- Born: Ernst Wolfgang Caspari October 24, 1909 Berlin, German Empire
- Died: August 11, 1988 (aged 78) Rochester, New York
- Citizenship: American
- Education: University of Göttingen
- Known for: Behavioral genetics Developmental genetics
- Awards: Behavior Genetics Association's Dobzhansky Award (1979)
- Scientific career
- Fields: Genetics
- Institutions: Lafayette College Wesleyan University University of Rochester
- Doctoral advisor: Alfred Kühn

= Ernst Caspari =

German-American geneticist (1909–1988)

Ernst Wolfgang Caspari (October 24, 1909 – August 11, 1988) was a German-American geneticist known for his research on behavioral and developmental genetics.

==Early life and education==
Caspari was born on October 24, 1909, in Berlin, Germany. He was one of four children of Wilhelm Caspari, a physiologist, and his wife Gertrud. Despite being from a Jewish family, Wilhelm and Gertrud were Protestants, as were their children: Ernst, Fred, Irene, and Max. Ernst attended the Kaiser-Friedrich-Schule in Berlin, followed by the Goethe-Gymnasium zu Frankfurt.

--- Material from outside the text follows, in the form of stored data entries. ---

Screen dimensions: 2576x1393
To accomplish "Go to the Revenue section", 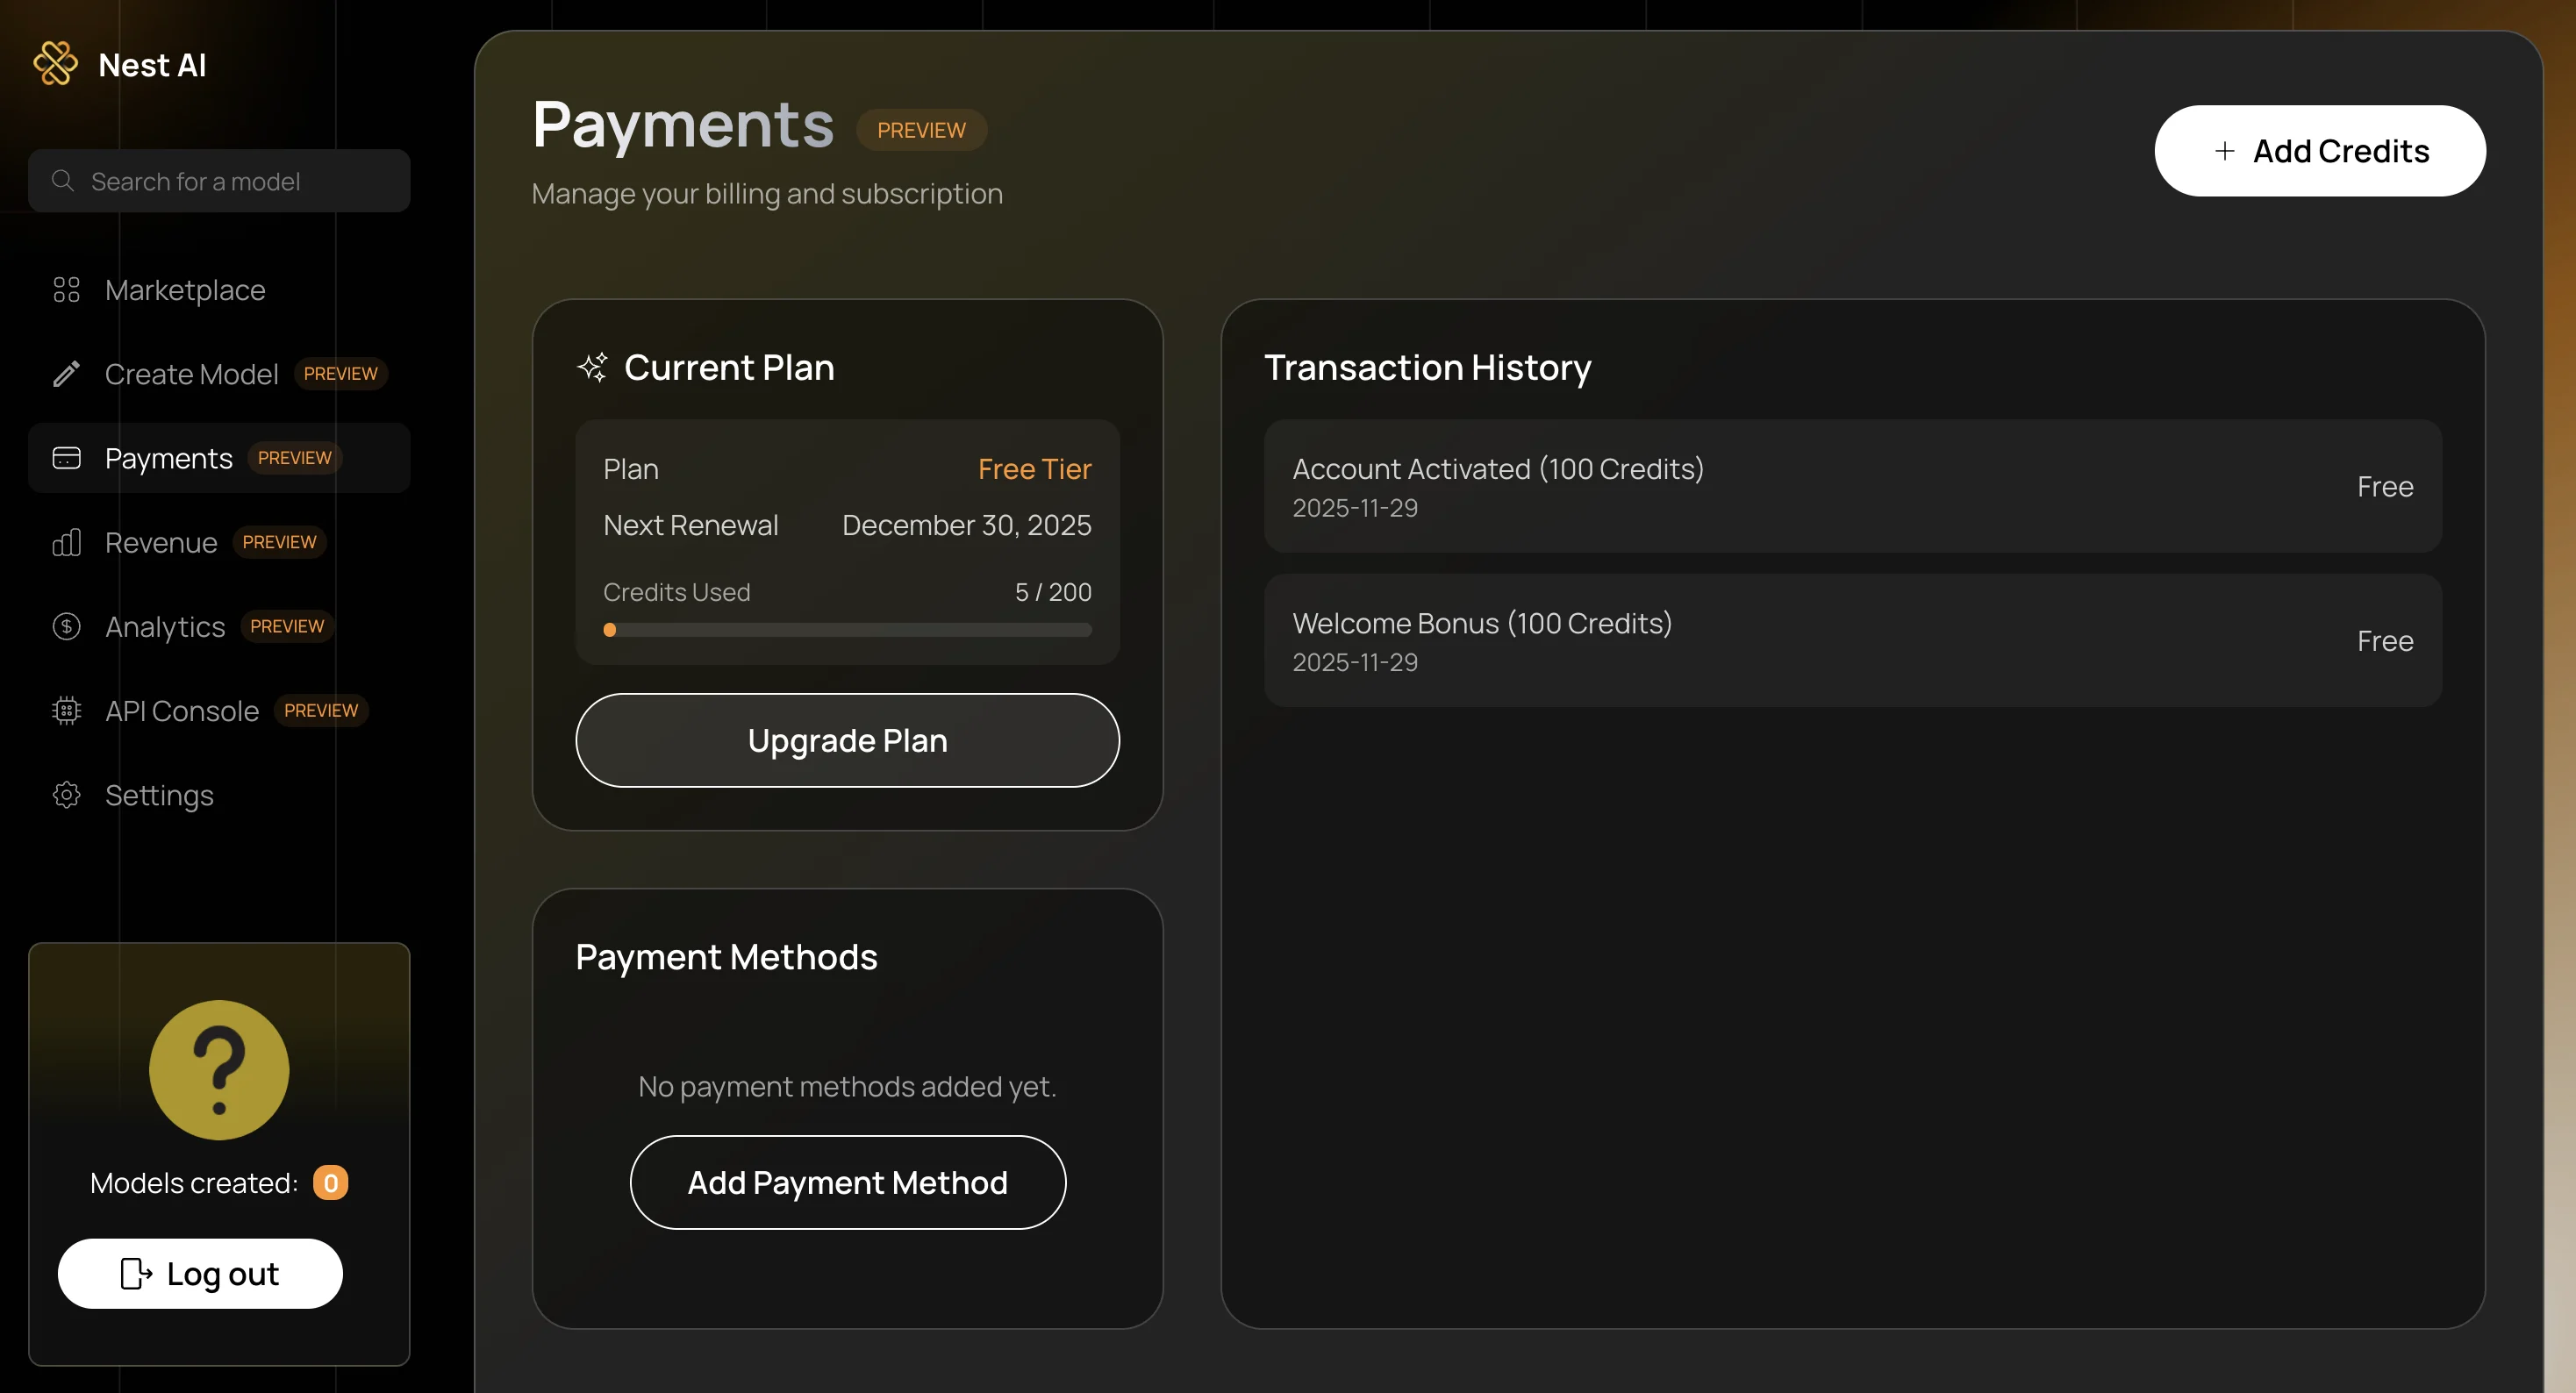I will 161,542.
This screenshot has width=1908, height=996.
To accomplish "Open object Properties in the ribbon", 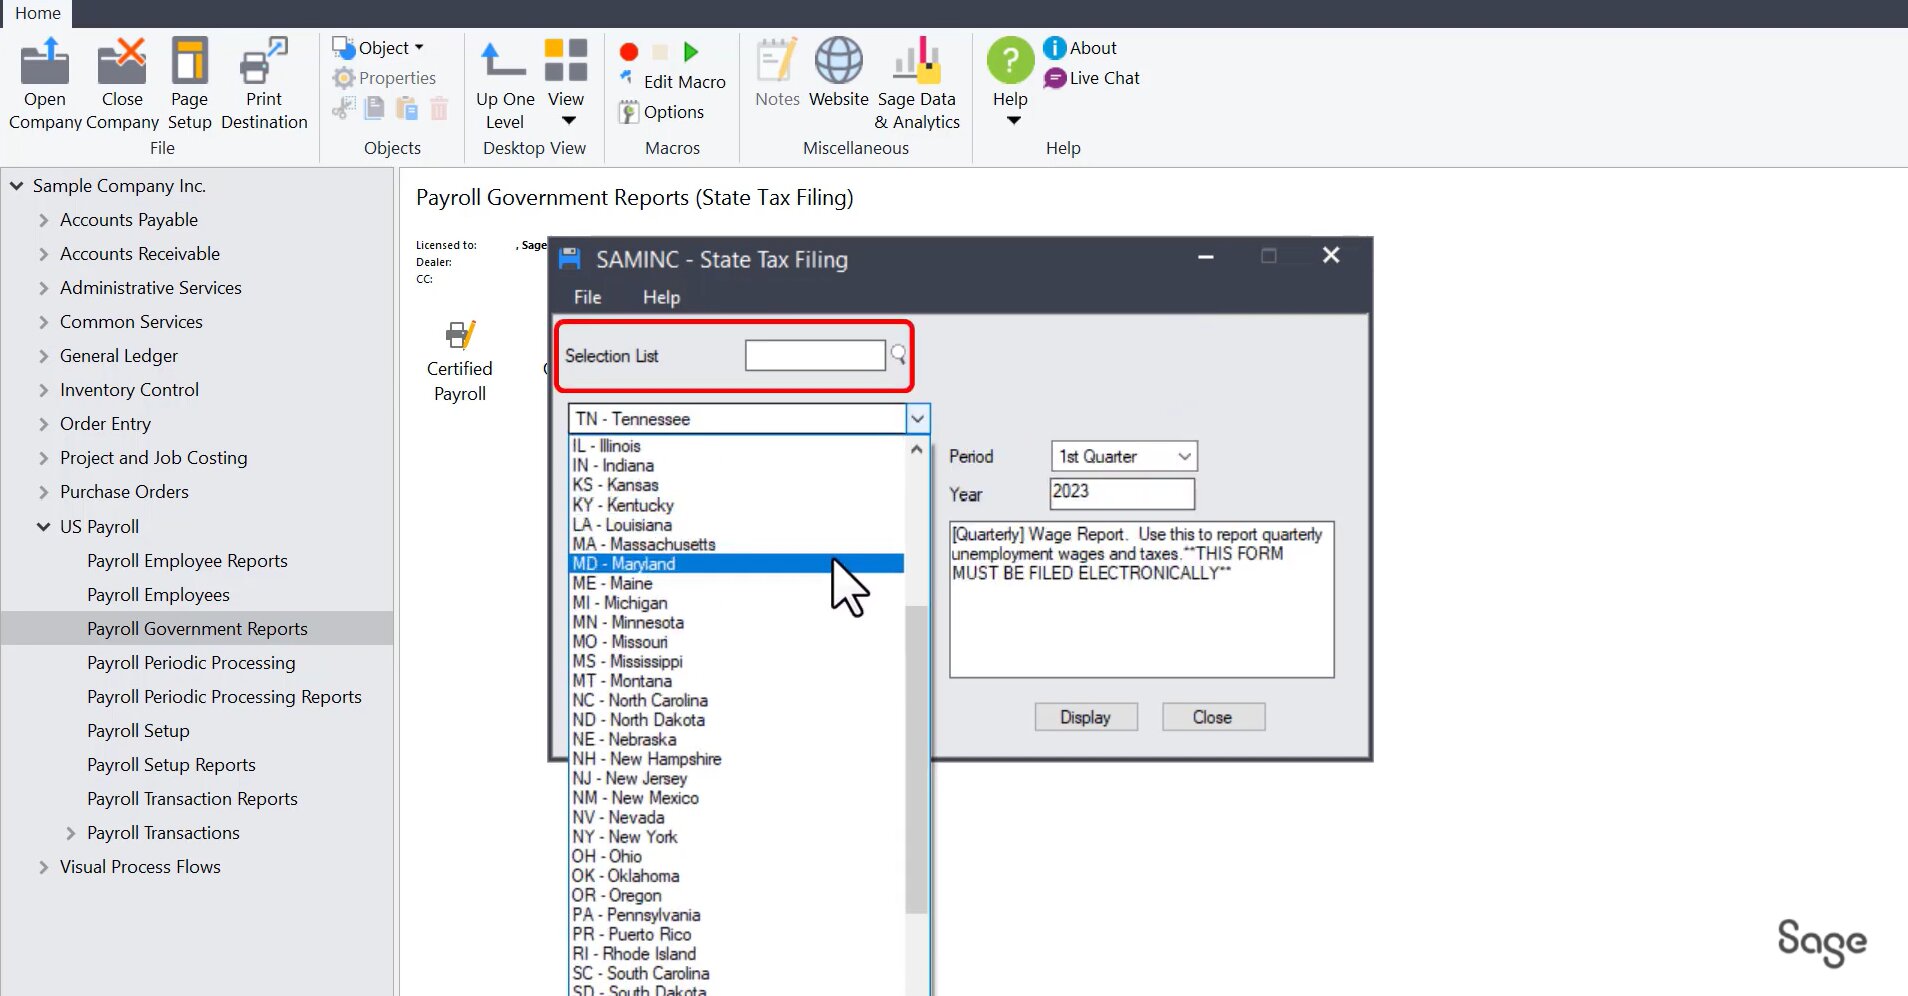I will pyautogui.click(x=385, y=77).
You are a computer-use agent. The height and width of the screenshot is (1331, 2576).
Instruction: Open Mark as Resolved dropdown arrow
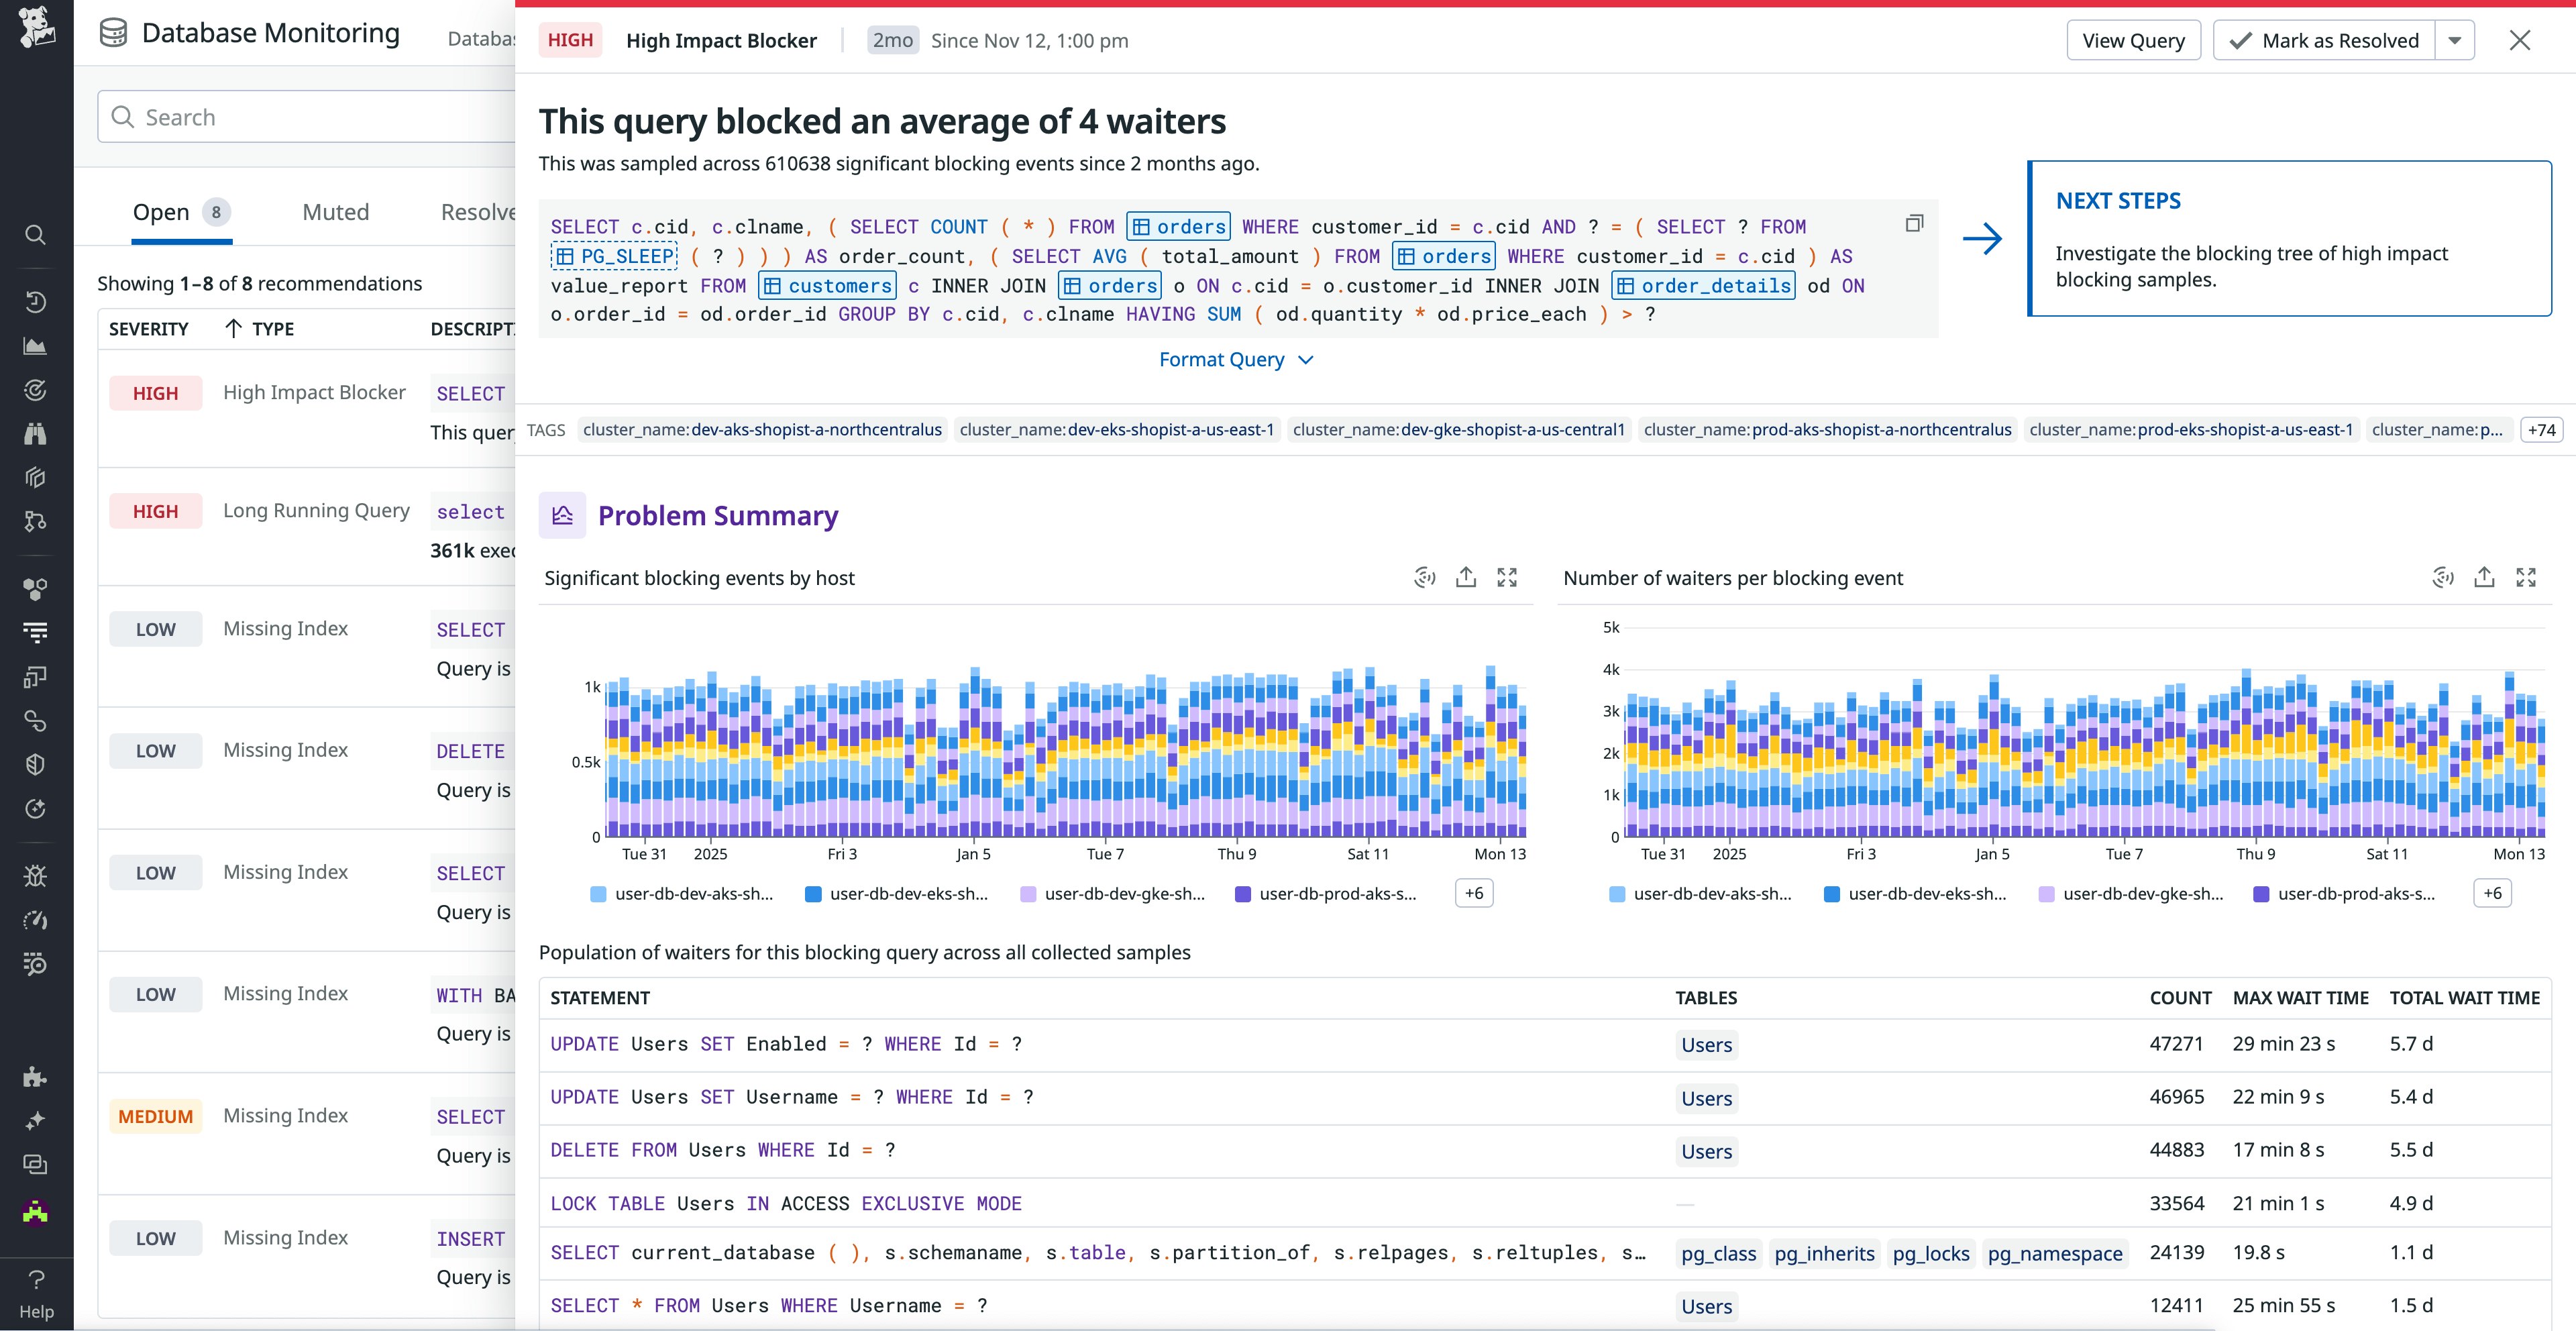click(x=2455, y=41)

He decided he wanted to become a geneticist after reading a copy of Richard Goldschmidt's book Ascaris, eine Einführung in die Wissenschaft vom Leben für Jedermann as a Christmas present when he was 14. He emigrated to the United States in 1938, and became a naturalized citizen of the United States in 1944. He was trained by Alfred Kühn at the University of Göttingen, receiving his Ph.D. there in 1933. He was forced by the Nazis to leave his position in Kühn's lab later that year.

==Academic career==
Caspari became a fellow of biology at Lafayette College in 1938, where he became an assistant professor of biology in 1941. At Lafayette, he met L. C. Dunn, with whom he subsequently collaborated on several topics in mouse genetics research. He served as a professor of biology at Wesleyan University from 1949 to 1960, when he became professor and chairman of the Department of Biology at the University of Rochester. He remained on the faculty of the University of Rochester until his retirement in 1975. He was president of the Genetics Society of America in 1966 and the editor-in-chief of its journal, Genetics, from 1968 to 1972.

==Honors and awards==
Caspari was named a fellow of the American Association for the Advancement of Science in 1942, and became a member of the American Academy of Arts and Sciences in 1959. He was a fellow of the Center for Advanced Study in the Behavioral Sciences in 1956-57 and in 1965-66. In 1979, he received the Dobzhansky Award from the Behavior Genetics Association.